*Work required*. Repeat these records word for word, leaving out the pictures.

>> begin Available records

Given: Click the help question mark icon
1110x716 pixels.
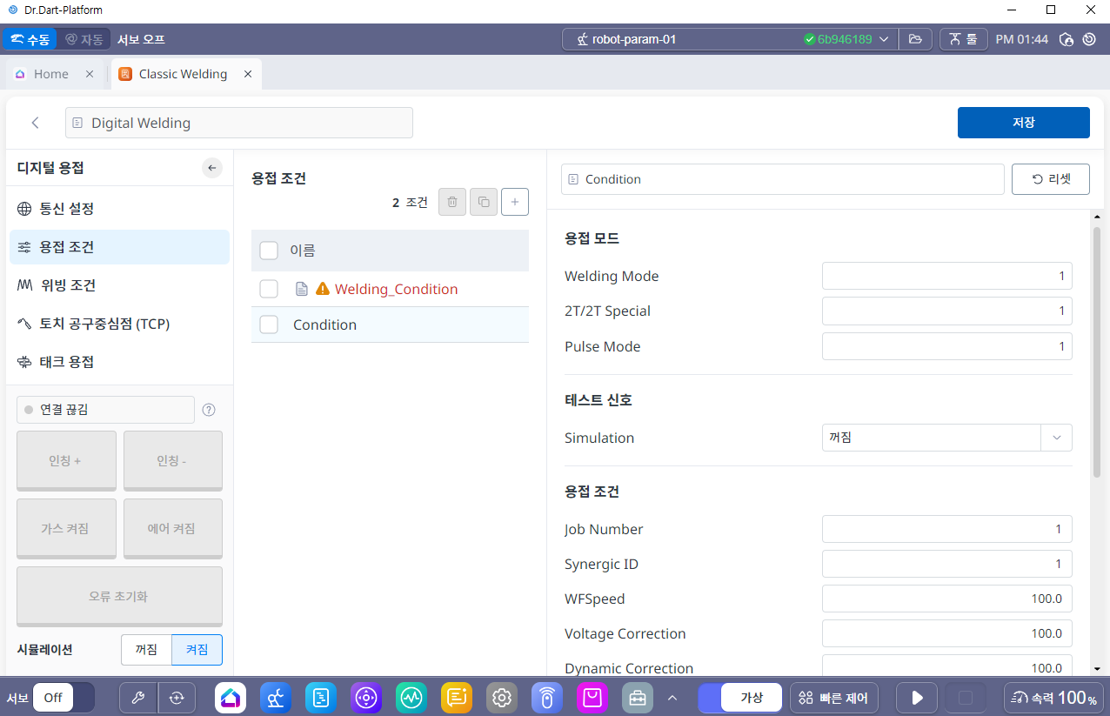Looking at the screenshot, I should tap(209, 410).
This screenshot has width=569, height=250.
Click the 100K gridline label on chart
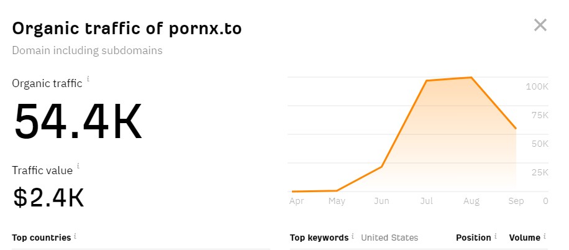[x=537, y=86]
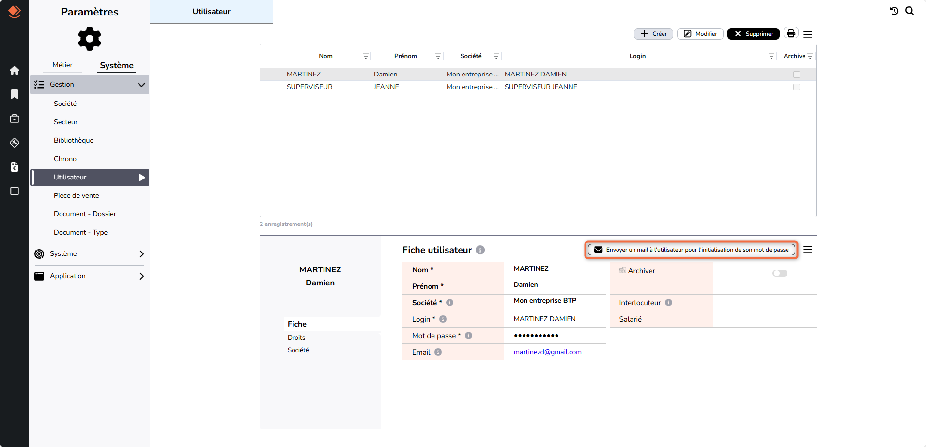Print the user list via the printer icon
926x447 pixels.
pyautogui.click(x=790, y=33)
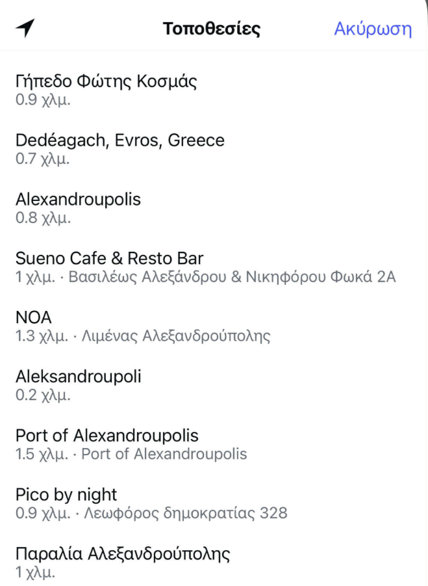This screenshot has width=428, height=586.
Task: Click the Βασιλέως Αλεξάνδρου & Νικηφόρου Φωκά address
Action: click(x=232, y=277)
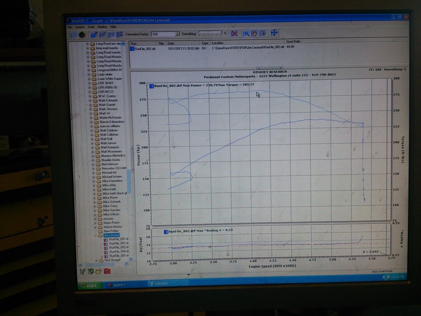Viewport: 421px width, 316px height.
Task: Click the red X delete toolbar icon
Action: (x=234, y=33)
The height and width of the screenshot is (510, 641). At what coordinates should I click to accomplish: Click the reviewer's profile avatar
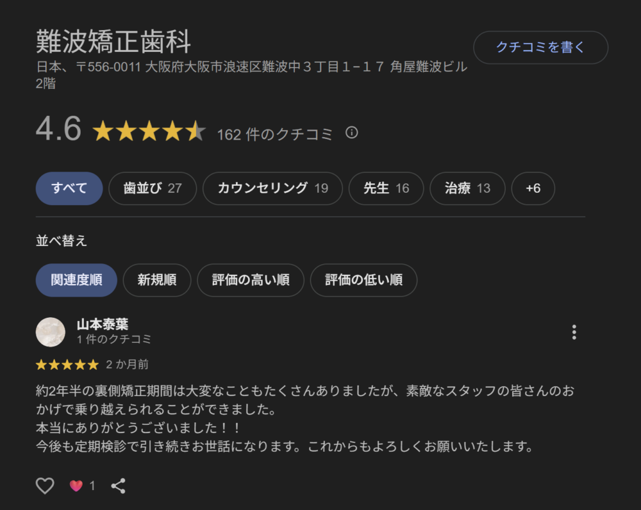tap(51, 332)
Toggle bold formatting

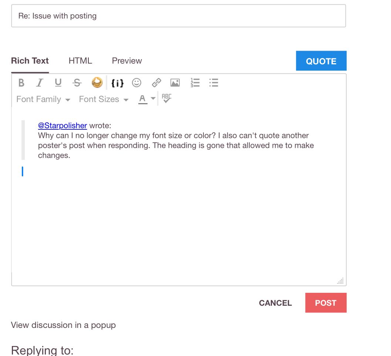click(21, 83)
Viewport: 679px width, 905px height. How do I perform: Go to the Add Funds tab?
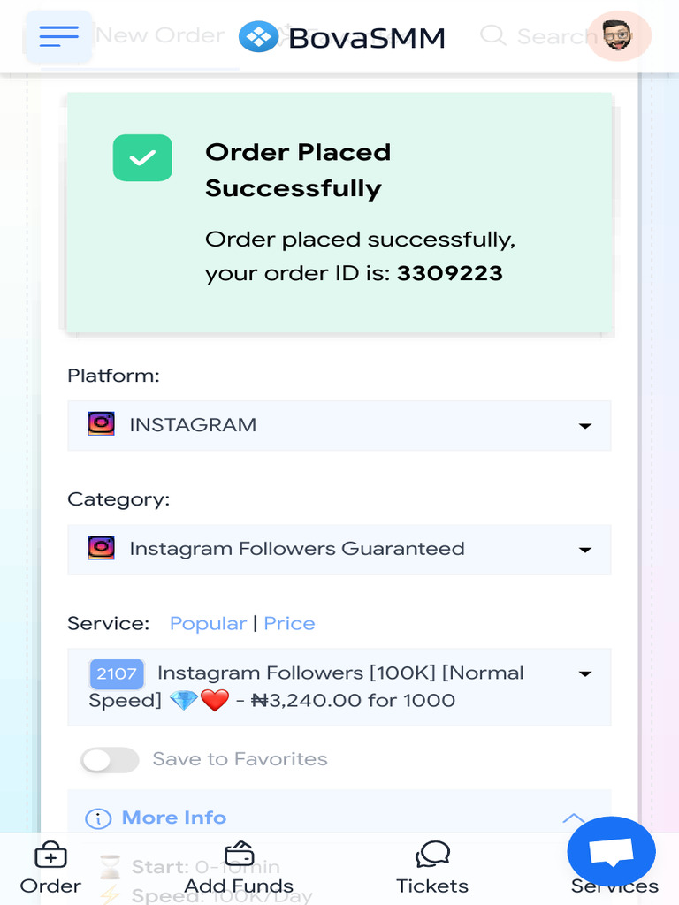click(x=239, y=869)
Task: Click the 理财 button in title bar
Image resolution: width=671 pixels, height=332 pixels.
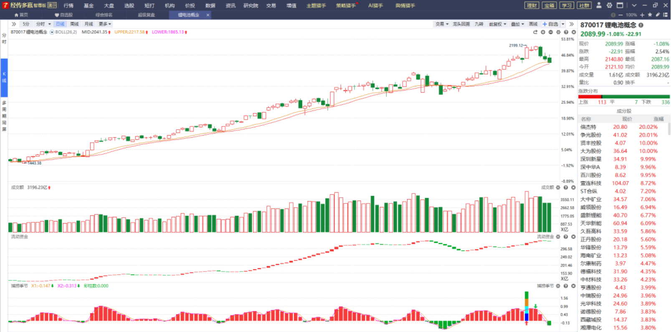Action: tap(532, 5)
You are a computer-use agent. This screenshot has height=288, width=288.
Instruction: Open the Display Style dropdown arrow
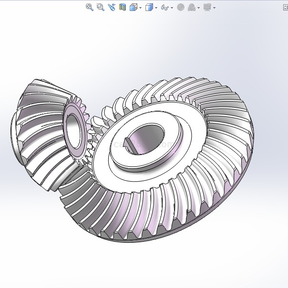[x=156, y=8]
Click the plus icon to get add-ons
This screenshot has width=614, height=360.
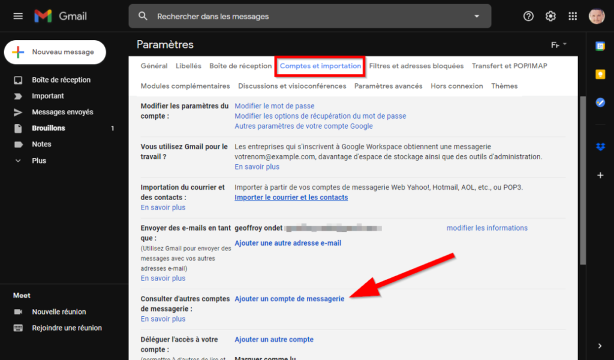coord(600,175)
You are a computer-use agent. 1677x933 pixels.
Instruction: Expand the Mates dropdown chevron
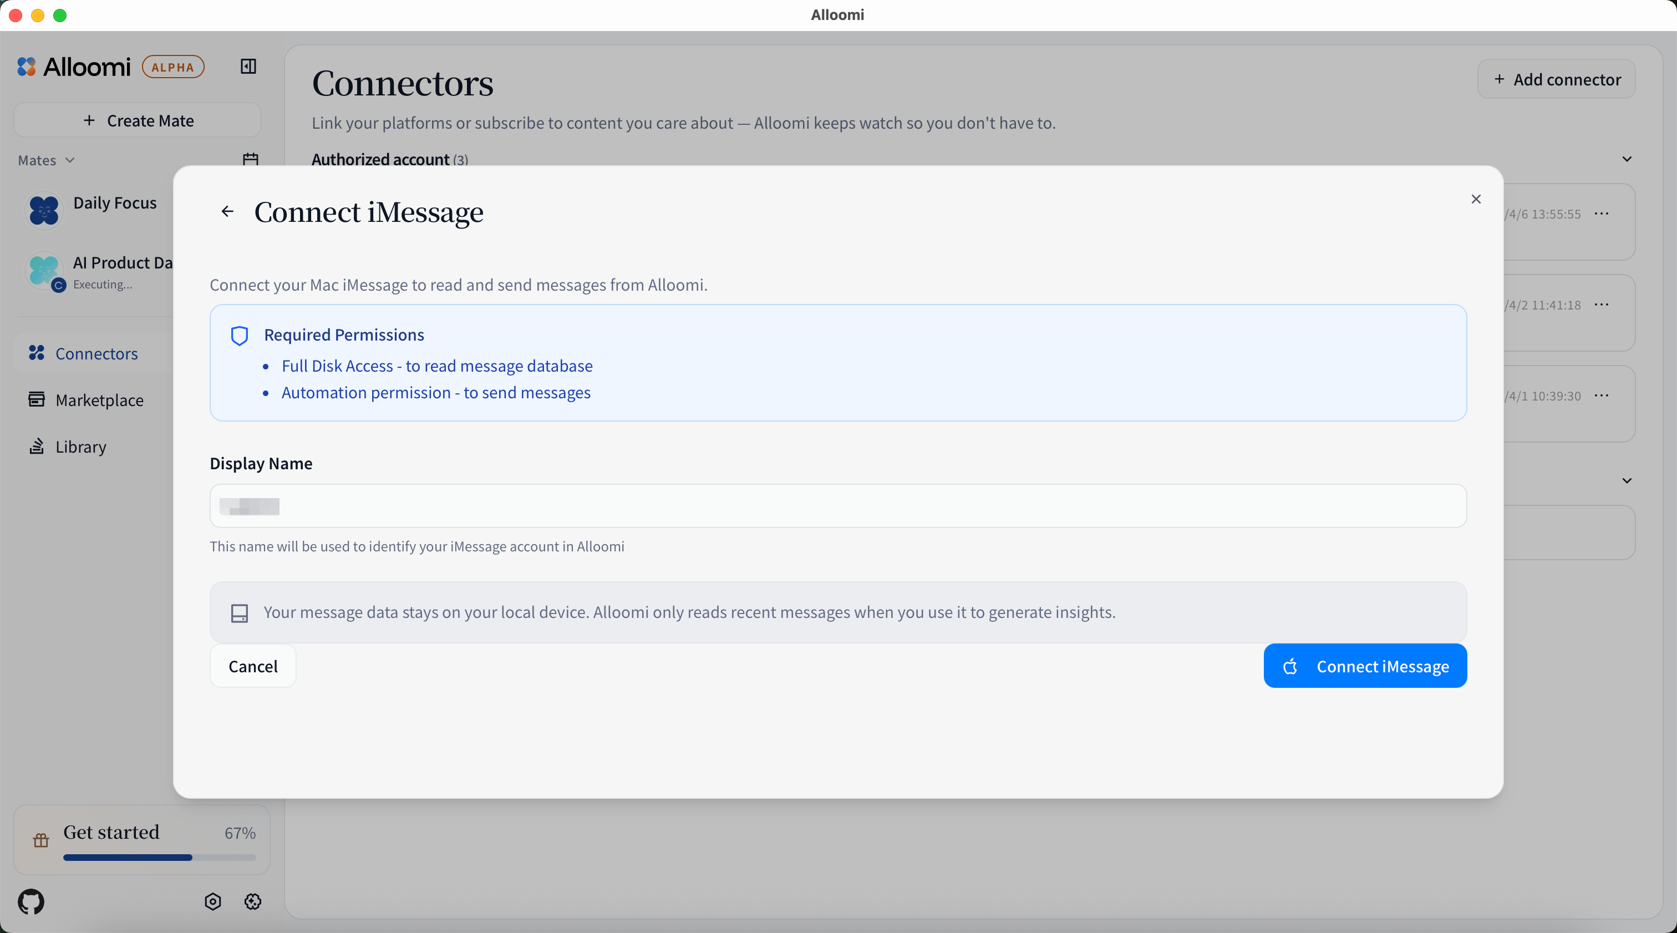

>> end Available records

*Response for this exercise*.
Given: Click the help question mark icon
1110x716 pixels.
Looking at the screenshot, I should tap(209, 410).
This screenshot has width=569, height=250.
Click the 100K gridline label on chart
[x=537, y=86]
Print the user list via the printer icon
926x447 pixels.
pyautogui.click(x=790, y=33)
This screenshot has width=428, height=586.
Task: Click the Βασιλέως Αλεξάνδρου & Νικηφόρου Φωκά address
Action: click(x=232, y=277)
Viewport: 421px width, 316px height.
Task: Click the red X delete toolbar icon
Action: (x=234, y=33)
The height and width of the screenshot is (510, 641). At what coordinates should I click to accomplish: Click the reviewer's profile avatar
tap(51, 332)
Toggle bold formatting

click(21, 83)
Viewport: 679px width, 905px height. How do I perform: Go to the Add Funds tab?
click(x=239, y=869)
Task: Click the 理财 button in title bar
Image resolution: width=671 pixels, height=332 pixels.
Action: tap(532, 5)
You are a computer-use agent. This screenshot has height=288, width=288.
Instruction: Open the Display Style dropdown arrow
[x=156, y=8]
Click the plus icon to get add-ons
This screenshot has width=614, height=360.
coord(600,175)
You are a computer-use agent. 1677x933 pixels.
Instruction: Expand the Mates dropdown chevron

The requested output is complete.